Sandia LabNews

'Switching on' iron in clay minerals


Researchers identify chemical mechanism that shows how iron in soils can immobilize arsenic

scientist compares test tubes in anaerobic glovebox
UNDERSTANDING IRON — Anastasia Ilgen run experiments in an anaerobic glovebox.  (Photo by Randy Montoya)

Sandia researchers have discovered a mechanism to “switch on” iron residing in clay mineral structures, leading to an understanding of how to make iron reactive under oxygen-free conditions.

This research will help scientists understand and predict how contaminants such as arsenic, selenium and chromium move through the environment and enter waterways. These chemical principles can be applied to develop natural soil barriers to remove those contaminants from water and make reactive membranes, which can transform contaminants during the water filtration process.

The work is featured on the cover of a recent issue of Environmental Science: Nano in a paper titled, “‘Switching on’ iron in clay minerals,” by Sandia researchers Anastasia Ilgen, Kevin Leung and Rachel Washington, and Ravi Kukkadapu from Pacific Northwest National Laboratory. The work was funded by DOE’s Basic Energy Sciences program.

Understanding iron reactions

“In geoscience, we recognized for decades that understanding how iron reacts is critical for understanding how contaminants move and transform in the environment,” lead author Anastasia said.

Iron is a key constituent of Earth’s crust and the fourth most common element, and iron-containing minerals make up a large portion of soils and sedimentary rocks, she said. Adsorption and chemical transformations on iron-containing mineral surfaces define the fate and transport of chemicals in the environment.

Anastasia said that iron in soils can exist in two oxidation states: reduced and oxidized. This is important because iron constantly cycles between these forms in response to slight changes in soil conditions.

“Clay minerals are exceedingly common in soils and they often contain iron in their structures,” she said. “The surfaces of clay minerals, which only contain oxidized iron, are not reactive. They adsorb arsenic, but don’t transform it chemically. However, these same surfaces become reactive as soon as a minor amount of reduced iron is introduced into the clay mineral’s structure.”

Until now, scientists have not understood how and why clay minerals with trace amounts of reduced iron react when no oxygen is present.

“We have discovered the mechanism by which oxidized iron in clay mineral structures reacts under oxygen-free conditions, and why trace amounts of reduced iron are necessary for the reactions to take place,” Anastasia said. 

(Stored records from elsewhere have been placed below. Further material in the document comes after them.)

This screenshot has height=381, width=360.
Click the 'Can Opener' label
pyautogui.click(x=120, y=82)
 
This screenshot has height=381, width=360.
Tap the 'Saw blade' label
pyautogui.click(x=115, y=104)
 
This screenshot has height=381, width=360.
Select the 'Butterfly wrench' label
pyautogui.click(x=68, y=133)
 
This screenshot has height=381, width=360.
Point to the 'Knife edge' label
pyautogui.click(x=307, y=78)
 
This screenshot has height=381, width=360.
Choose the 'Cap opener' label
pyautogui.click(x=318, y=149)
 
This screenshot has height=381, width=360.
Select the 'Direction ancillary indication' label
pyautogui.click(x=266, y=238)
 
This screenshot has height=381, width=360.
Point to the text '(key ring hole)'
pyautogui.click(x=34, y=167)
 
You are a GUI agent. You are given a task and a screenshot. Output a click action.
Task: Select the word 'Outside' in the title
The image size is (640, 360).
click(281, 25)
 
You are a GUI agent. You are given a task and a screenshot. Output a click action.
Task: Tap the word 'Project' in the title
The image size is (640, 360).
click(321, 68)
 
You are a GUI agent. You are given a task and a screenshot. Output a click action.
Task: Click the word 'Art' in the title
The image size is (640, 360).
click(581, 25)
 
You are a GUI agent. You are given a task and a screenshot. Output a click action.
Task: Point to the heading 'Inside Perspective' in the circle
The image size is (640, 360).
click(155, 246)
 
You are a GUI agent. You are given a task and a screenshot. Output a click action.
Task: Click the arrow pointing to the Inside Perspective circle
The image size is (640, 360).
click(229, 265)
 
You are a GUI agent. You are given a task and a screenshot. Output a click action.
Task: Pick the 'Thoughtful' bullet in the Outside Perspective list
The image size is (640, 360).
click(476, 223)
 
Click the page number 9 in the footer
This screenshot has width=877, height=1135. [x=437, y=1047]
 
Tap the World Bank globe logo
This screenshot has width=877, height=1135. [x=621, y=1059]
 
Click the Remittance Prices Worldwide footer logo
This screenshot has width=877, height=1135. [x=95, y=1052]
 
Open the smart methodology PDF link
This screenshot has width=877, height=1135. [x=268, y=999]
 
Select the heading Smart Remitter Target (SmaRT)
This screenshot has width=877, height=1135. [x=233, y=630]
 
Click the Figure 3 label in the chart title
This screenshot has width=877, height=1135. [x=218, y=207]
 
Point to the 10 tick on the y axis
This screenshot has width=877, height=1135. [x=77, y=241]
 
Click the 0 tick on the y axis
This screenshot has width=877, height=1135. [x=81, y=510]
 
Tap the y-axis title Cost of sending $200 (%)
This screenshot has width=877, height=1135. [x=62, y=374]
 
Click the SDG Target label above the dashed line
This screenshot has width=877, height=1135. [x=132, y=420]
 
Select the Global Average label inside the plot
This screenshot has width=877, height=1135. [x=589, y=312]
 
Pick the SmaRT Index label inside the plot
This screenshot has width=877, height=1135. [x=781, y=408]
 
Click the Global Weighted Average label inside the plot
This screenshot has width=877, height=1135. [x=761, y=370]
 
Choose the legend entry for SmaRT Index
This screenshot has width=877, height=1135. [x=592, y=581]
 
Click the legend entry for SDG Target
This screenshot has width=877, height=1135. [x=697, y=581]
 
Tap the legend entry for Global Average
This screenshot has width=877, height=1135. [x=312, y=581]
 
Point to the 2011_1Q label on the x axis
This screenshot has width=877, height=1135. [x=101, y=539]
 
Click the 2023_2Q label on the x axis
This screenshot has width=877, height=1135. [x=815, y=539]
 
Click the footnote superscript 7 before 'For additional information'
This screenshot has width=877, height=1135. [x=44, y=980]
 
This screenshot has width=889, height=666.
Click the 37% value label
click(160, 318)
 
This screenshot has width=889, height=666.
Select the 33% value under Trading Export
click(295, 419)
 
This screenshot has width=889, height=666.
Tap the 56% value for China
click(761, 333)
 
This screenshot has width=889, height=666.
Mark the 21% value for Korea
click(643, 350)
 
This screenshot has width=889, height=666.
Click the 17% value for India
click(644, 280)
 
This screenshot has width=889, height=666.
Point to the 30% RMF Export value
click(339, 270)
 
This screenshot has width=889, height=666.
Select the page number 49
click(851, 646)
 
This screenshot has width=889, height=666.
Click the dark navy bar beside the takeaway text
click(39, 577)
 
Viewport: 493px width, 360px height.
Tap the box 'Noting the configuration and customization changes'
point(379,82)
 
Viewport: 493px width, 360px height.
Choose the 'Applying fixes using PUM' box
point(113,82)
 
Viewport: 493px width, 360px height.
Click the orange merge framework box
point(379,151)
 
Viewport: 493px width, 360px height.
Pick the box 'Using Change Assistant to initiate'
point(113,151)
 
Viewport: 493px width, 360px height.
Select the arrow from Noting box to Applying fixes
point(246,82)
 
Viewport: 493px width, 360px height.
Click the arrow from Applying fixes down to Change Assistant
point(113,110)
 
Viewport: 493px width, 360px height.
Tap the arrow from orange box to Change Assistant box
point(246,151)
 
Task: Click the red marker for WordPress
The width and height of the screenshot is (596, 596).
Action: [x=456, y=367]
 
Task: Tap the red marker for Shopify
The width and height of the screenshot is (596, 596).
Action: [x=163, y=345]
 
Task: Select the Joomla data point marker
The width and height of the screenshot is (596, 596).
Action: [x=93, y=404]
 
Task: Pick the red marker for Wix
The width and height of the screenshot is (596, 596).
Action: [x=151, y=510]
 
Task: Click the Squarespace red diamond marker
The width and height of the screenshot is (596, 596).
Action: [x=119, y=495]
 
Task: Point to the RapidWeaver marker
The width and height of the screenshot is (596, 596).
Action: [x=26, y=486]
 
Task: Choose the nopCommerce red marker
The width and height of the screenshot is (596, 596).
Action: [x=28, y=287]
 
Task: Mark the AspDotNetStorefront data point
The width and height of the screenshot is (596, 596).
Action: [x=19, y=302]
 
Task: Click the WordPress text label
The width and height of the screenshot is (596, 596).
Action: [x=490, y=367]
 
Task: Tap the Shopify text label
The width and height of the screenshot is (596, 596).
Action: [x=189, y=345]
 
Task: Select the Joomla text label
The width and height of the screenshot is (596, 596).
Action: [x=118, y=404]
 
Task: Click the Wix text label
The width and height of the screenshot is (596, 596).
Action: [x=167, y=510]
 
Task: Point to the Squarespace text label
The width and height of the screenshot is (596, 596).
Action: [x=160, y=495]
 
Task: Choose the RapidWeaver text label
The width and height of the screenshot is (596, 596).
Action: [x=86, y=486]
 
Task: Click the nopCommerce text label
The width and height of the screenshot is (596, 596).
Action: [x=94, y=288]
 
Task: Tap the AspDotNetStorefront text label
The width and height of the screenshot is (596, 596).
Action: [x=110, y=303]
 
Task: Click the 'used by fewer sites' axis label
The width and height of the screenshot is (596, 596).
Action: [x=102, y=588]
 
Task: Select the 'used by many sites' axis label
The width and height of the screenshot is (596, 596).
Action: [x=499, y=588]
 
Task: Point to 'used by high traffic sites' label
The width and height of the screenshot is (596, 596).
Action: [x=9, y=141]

Experimental tools, methods

Using experimental tools, the team pinpointed the exact chemical sites in clay minerals that react with arsenic. They showed that iron atoms located at the edges of clay minerals are reactive, and for the reactions to take place, these sites have to contain both reduced and oxidized iron.

The team used computational methods to calculate the energy required for oxidizing arsenic, which is adsorbed onto a site containing exclusively oxidized iron, in contrast to a site with both oxidized and reduced iron. These calculations showed that thermodynamically adding one reduced iron next to an oxidized iron does not make the oxidation of arsenic any more favorable.

scientists set up experiment in photon lab
CHEMICAL DETECTIVES — Former Sandia student intern Austen Tigges, left, and Anastasia Ilgen set up an experiment at the Advanced Photon Source at Argonne National Laboratory.  (Photo courtesy of Anastasia Ilgen)

To study the question of why the sites are reactive in the environment, the team used spectroscopic analysis to demonstrate that for a contaminant such as arsenic to oxidize on the surface of a clay mineral, it must displace water molecules from that clay mineral’s surface. Detaching a water molecule is a necessary chemical step for attaching arsenic, to be able to oxidize it on the clay mineral surface, Anastasia said.

Calculations show that removing water from a site with both reduced and oxidized iron uses less energy than a site that contains only oxidized iron, she said. Because it uses less energy, it is easier to first attach and then oxidize arsenic on this type of chemical site on clay mineral surface, and that is why the reaction takes place.

Understanding this mechanism helps explain the fate and transport of redox-sensitive nutrients and contaminants in the environment, and why some of these persist in oxidized forms even in the absence of dissolved oxygen.

Continuing research on iron in different natural minerals

Anastasia said the team will continue researching the chemical mechanisms that govern the reactivity of iron in different natural minerals, and will explore the conditions required for iron to be reactive in soils and sedimentary rocks.

The team will use this knowledge to better understand the environmental fate and transport of contaminants and nutrients, and potentially design reactive barriers to prevent contaminants from entering waterways.